Key Points: – 21Shares actively managed ETFs, ARKC and ARKY, linked to Bitcoin and Ethereum futures, will be liquidated due to market volatility. – The closures follow a $1.67 billion outflow from a U.S.-listed spot Bitcoin ETF, reflecting wider investor caution. |

21Shares, a leading cryptocurrency asset manager, has announced plans to liquidate two of its actively managed exchange-traded funds (ETFs) linked to Bitcoin and Ethereum futures.
The 21Shares actively managed ETFs, ARK 21Shares Active On-Chain Bitcoin Strategy ETF (ARKC) and ARK 21Shares Active Bitcoin Ethereum Strategy ETF (ARKY), will cease trading as part of the company’s strategic response to market conditions.
21Shares Actively Managed ETFs Shut Down Due to Market Downturn
According to a statement from 21Shares, investors can continue trading shares of both ETFs until the market closes on March 27. Liquidation of the funds is set to occur on or around March 28, after which shareholders will receive payouts equivalent to their share of the net asset value.

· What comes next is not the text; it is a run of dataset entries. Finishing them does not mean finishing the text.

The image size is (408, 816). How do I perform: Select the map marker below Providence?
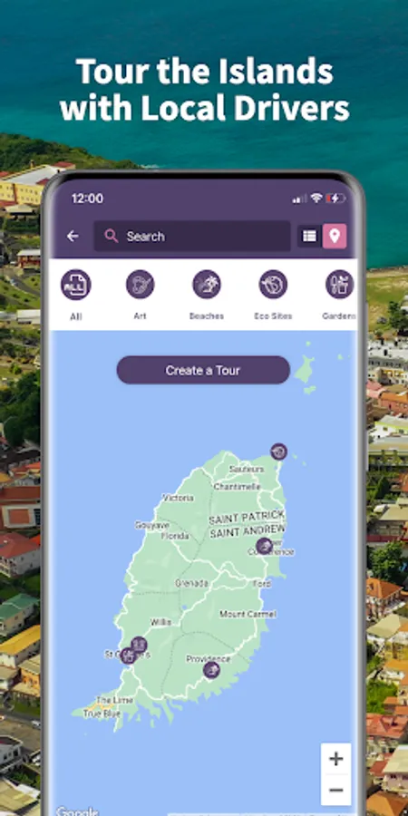click(x=211, y=670)
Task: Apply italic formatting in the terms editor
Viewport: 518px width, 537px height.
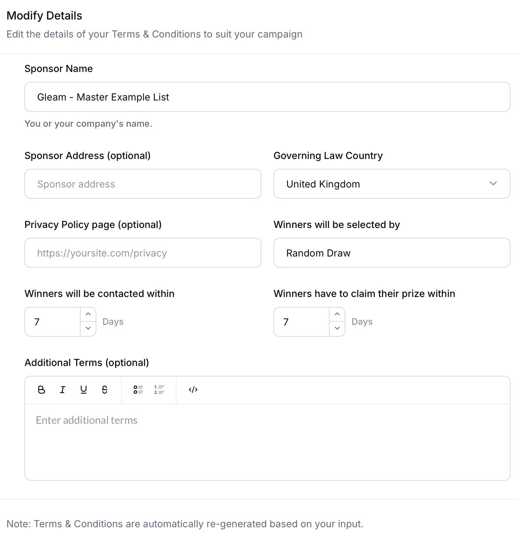Action: click(62, 390)
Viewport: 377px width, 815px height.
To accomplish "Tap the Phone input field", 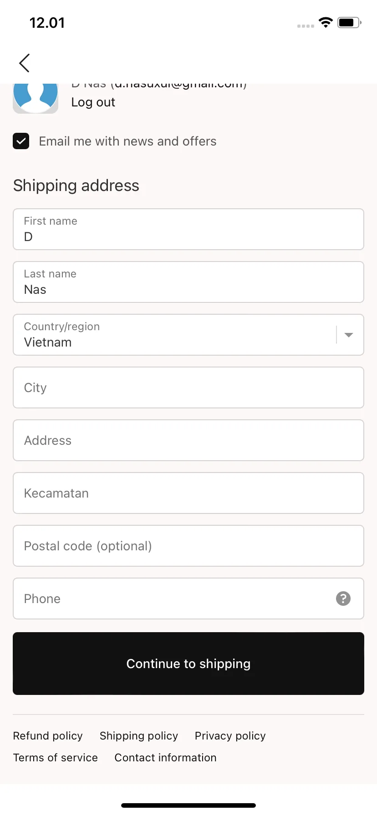I will point(189,599).
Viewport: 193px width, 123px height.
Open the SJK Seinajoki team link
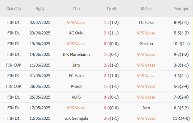[x=76, y=119]
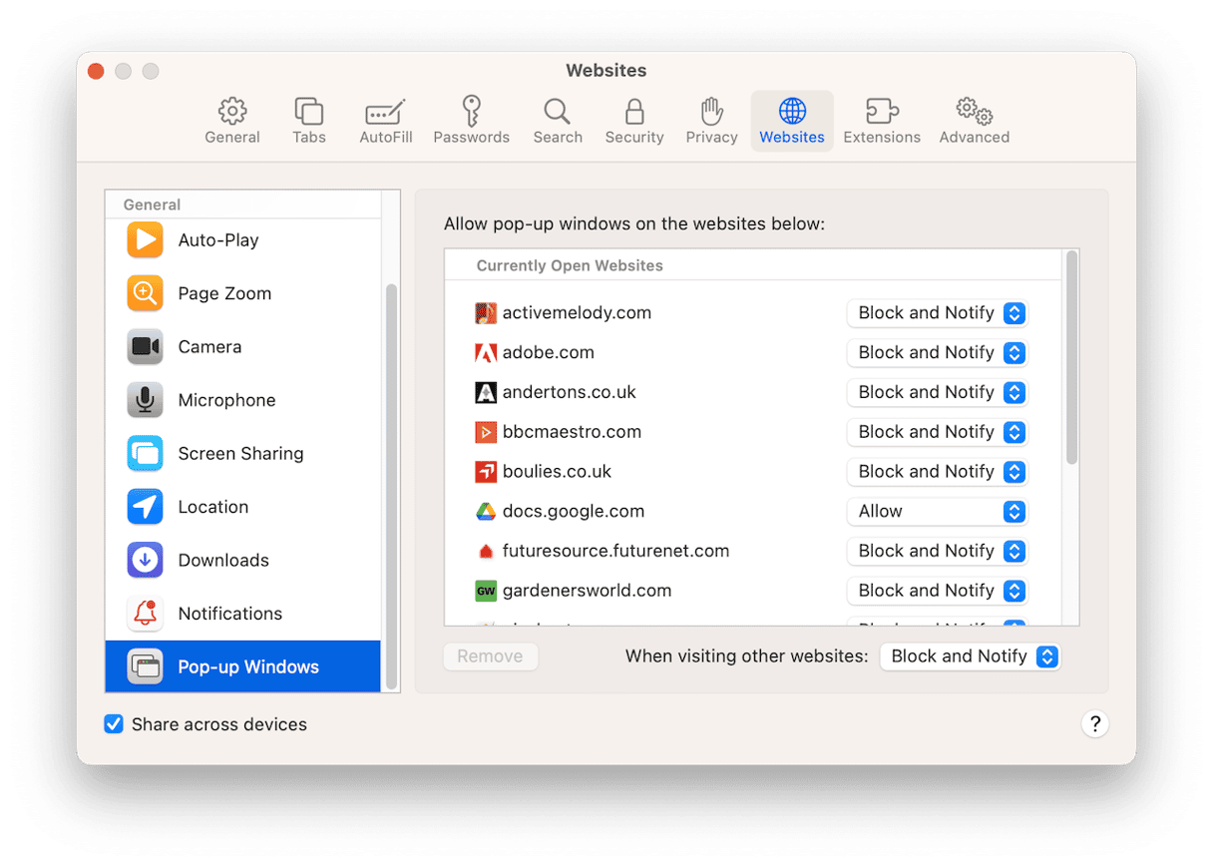
Task: Change the 'When visiting other websites' dropdown
Action: point(969,656)
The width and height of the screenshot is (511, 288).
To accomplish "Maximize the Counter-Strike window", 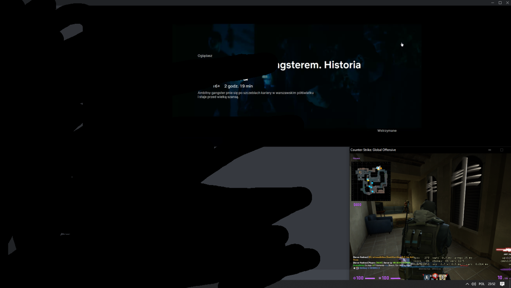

ARKC, designed to invest in Bitcoin futures contracts and cash equivalents, sought to outperform Bitcoin by leveraging financial analysis models and on-chain valuation techniques. However, it has faced a challenging market environment, posting a year-to-date return of -16.05%.
Similarly, ARKY, which allocates assets across both Bitcoin and Ethereum futures contracts in an attempt to outperform holding both assets over a full market cycle, has struggled with a year-to-date return of -25.15%.
As of March, U.S.-listed spot Bitcoin ETFs saw outflows of approximately $1.67 billion. The persistent downturn in digital asset markets has led fund managers to reassess their offerings, with some opting to consolidate or shut down underperforming products.
Future Outlook for 21Shares and Crypto Investments
The decision to wind down 21Shares actively managed ETFs follows a broader downturn in the cryptocurrency market, which has impacted investment products across the sector. While the company did not specify additional reasons for the closure, the move reflects shifting investor sentiment and market trends affecting crypto-related financial products.
Investors holding positions in ARKC and ARKY have until March 27 to trade their shares before the liquidation process begins. Afterward, remaining shareholders will receive final payouts based on the funds’ net asset value at the time of liquidation.